In fact, I would suggest a very close scrutiny of advertisements and promotional literature as the real picture could well be hidden in the small print tucked away somewhere or camouflaged in technical jargon.
Here are some indicators from the orders of the apex consumer court: In Bajaj Auto Ltd Vs Pankaj Kumar (IV 2006 CPJ 267 NC), the advertisements had claimed that the motorcycle gave a mileage of 87 KMPL, but the complainant, who purchased it in 2001, found that it gave only 65 KMPL. Here, the consumer court dismissed the argument of the manufacturer that the mileage claim was always based on ideal conditions. The court held the manufacturer guilty of unfair trade practice for having misguided the consumer about the mileage. It directed that the advertisement be stopped forthwith and awarded a compensation of Rs 10,000 to the consumer.
In MR. Ramesh VS M/S Prakash Moped House and Others (RP No 831 of 2001) too, the complaint was about a motorcycle bought in 1993 giving 22 km less than the promised 80 km per litre of petrol.
Here again, the National Consumer Commission dismissed the manufacturer’s contention that the advertisement carried an asterisk on the numerical figure of 80 and qualified the claim at the foot of the advertisement in small print, saying “at 40 kmph/130 kg”. Observing that advertisements that use fine print to hide crucial information were deceptive, the national commission awarded a compensation of Rs 25,000 to the consumer.
Consumer courts can certainly redress complaints of such misleading claims, but we need to have measures in place to prevent such exaggerated claims and promote truly fuel-efficient vehicles.
Here are a few examples of what is being done in other countries:
In the United Kingdom, for example, the Passenger Car (Fuel Consumption and CO2 Emissions Information) Regulations 2001 and the amended Regulations 2004 and 2013 mandates that all promotional material pertaining to the vehicle should provide the car’s fuel efficiency and CO2 emissions taken from official tests.
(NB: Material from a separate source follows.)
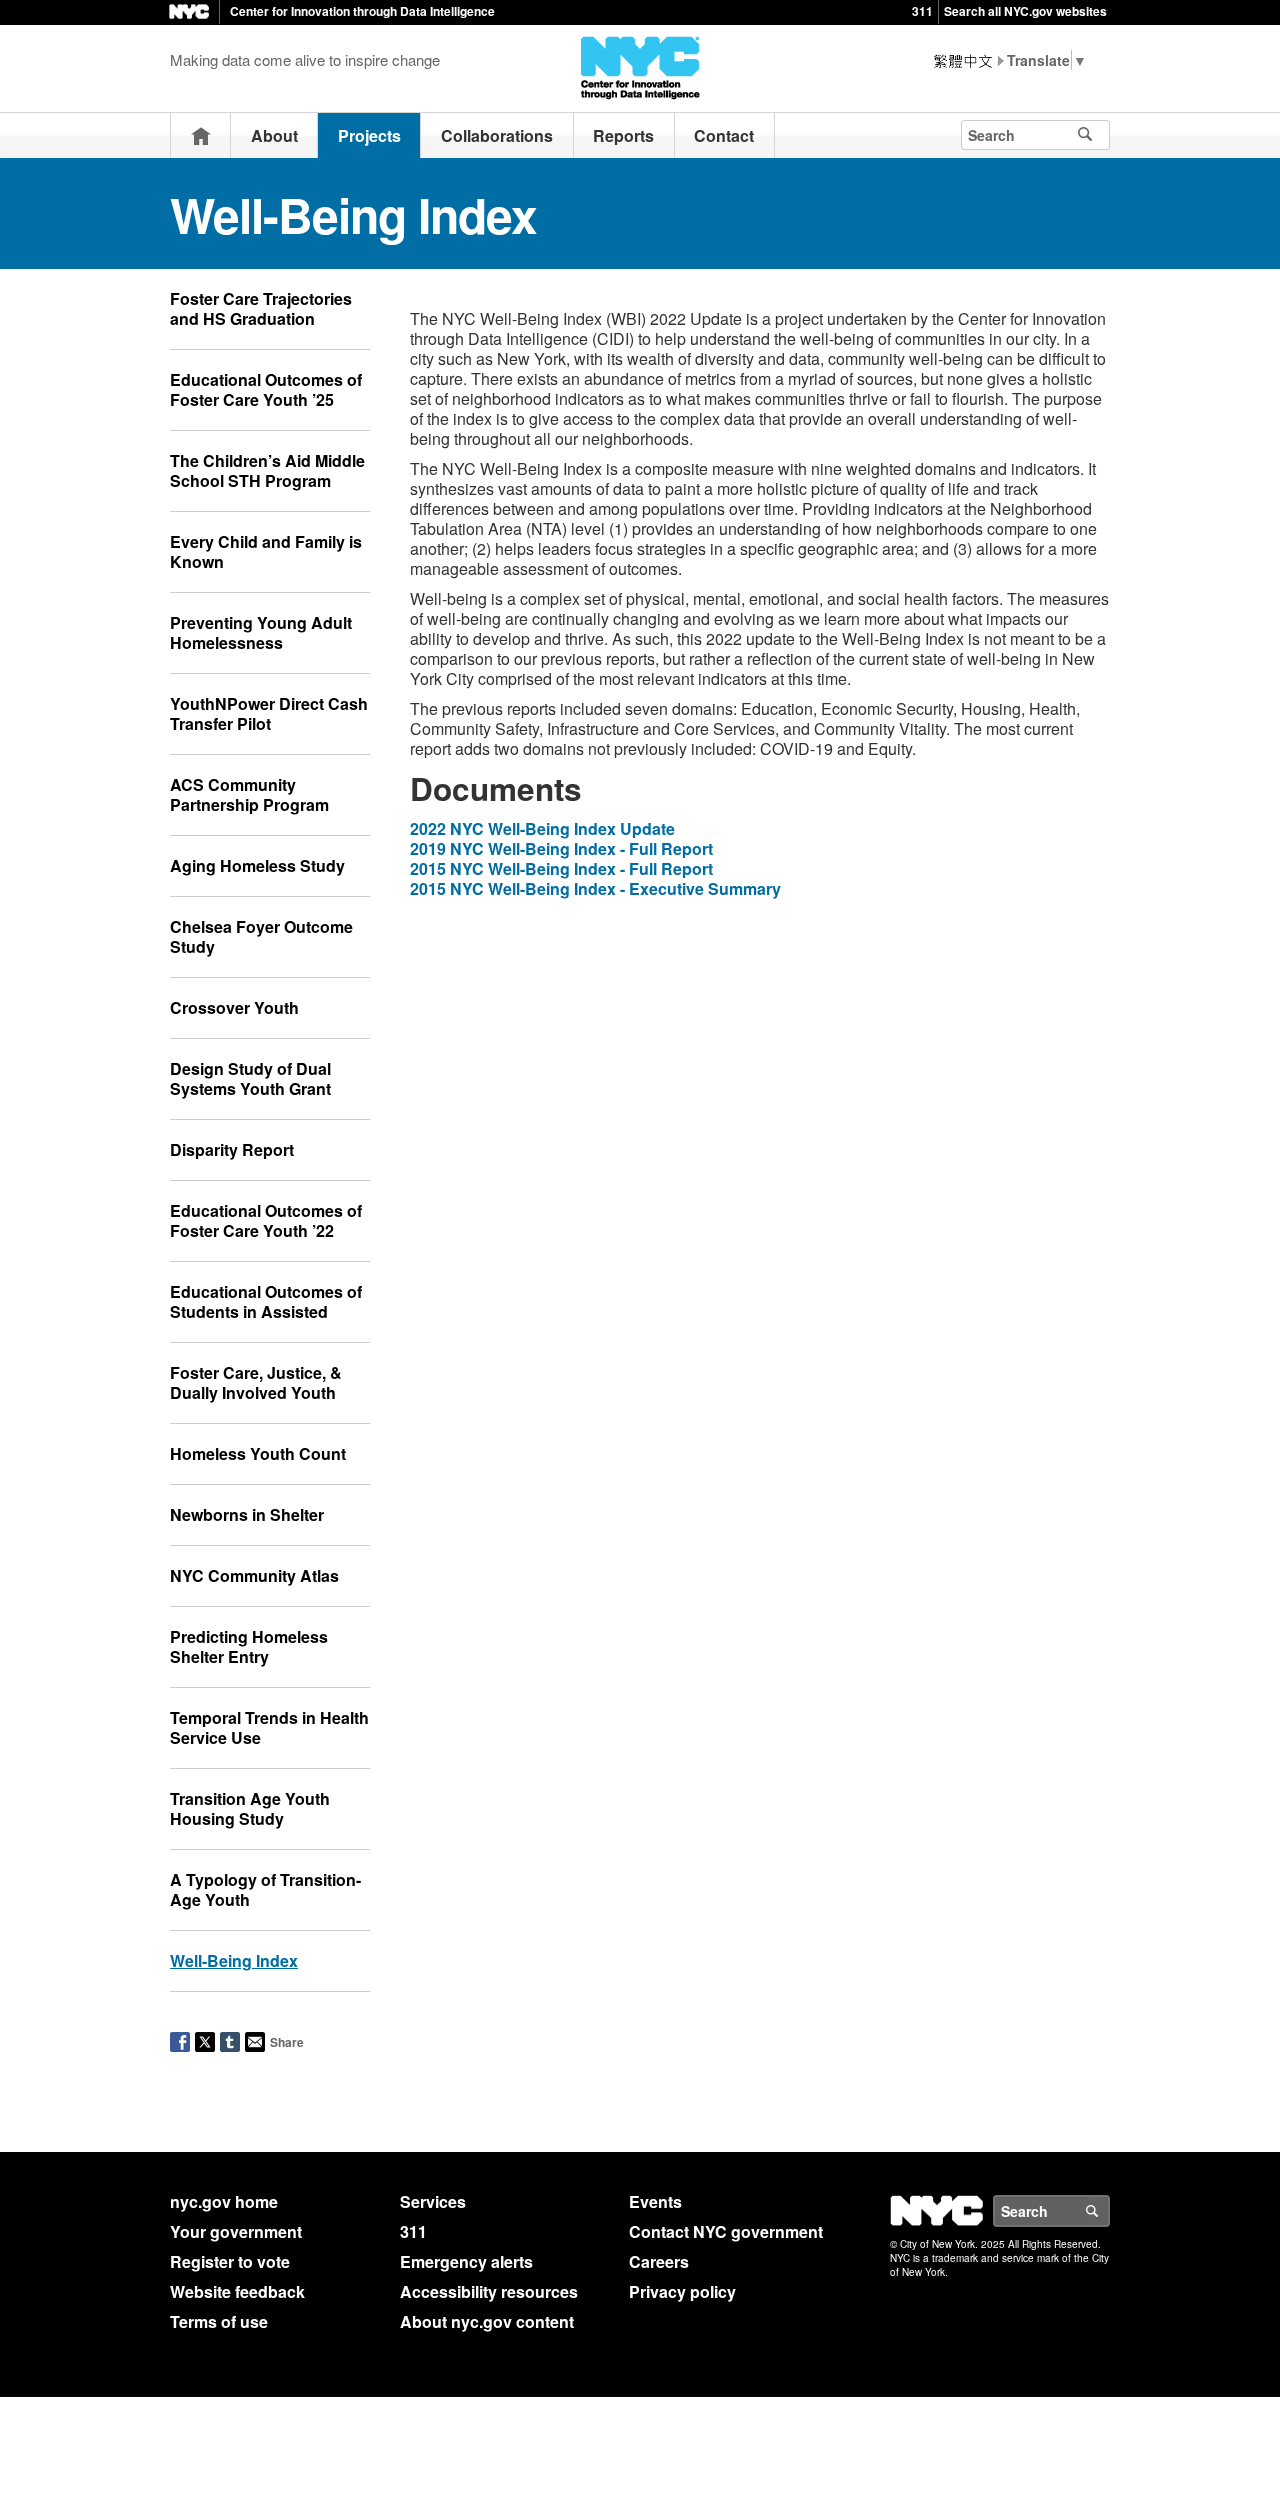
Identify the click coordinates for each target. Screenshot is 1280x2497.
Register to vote (230, 2261)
Also, they should be in a format that is easy to read, easily understandable and as prominent as the rest of the information. It is also mandatory to give similar information at the point of sale.
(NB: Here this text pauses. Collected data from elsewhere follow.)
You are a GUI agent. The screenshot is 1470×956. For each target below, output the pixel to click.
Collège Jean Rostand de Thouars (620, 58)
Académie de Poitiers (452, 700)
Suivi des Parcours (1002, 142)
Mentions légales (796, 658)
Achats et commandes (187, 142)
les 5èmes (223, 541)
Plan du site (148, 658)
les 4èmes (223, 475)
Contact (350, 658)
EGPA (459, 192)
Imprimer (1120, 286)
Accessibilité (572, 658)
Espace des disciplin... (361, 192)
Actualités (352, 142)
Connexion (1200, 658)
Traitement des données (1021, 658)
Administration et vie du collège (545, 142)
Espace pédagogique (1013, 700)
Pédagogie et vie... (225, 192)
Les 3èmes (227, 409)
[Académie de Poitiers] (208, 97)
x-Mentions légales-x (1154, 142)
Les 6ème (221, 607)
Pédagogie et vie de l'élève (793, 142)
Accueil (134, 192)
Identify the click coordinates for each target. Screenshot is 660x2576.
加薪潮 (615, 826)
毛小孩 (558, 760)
In the US, all automobile manufacturers are supposed to follow the Environmental Protection Agency (EPA) procedures to do their own mileage tests and the EPA enforces accuracy by auditing 15 per cent of the vehicles annually. It also investigates into consumer complaints and one such audit conducted recently showed that car makers Hyundai and Kia had overstated the gas mileage in respect of 13 models, affecting 1.1 million vehicles sold in North America. Even as investigations continue, the car manufacturers are finalising a compensation package with the owners of the vehicles.
When will we see such days here?
Manas Chaturvedi: Can one seek compensation if the vehicle does not give the kilometer per litre of petrol promised by the manufacturer/dealer? If so, whom should one approach?
Making a false claim about the fuel efficiency of a vehicle constitutes an unfair trade practice and you can claim damages from both the manufacturer and the dealer by filing a complaint before the consumer court. Your complaint will have to show, through advertisements and brochures issued by the manufacturer/dealer, the fuel consumption claims made by them. You will also have to get an expert to certify to the mileage that your vehicle is giving.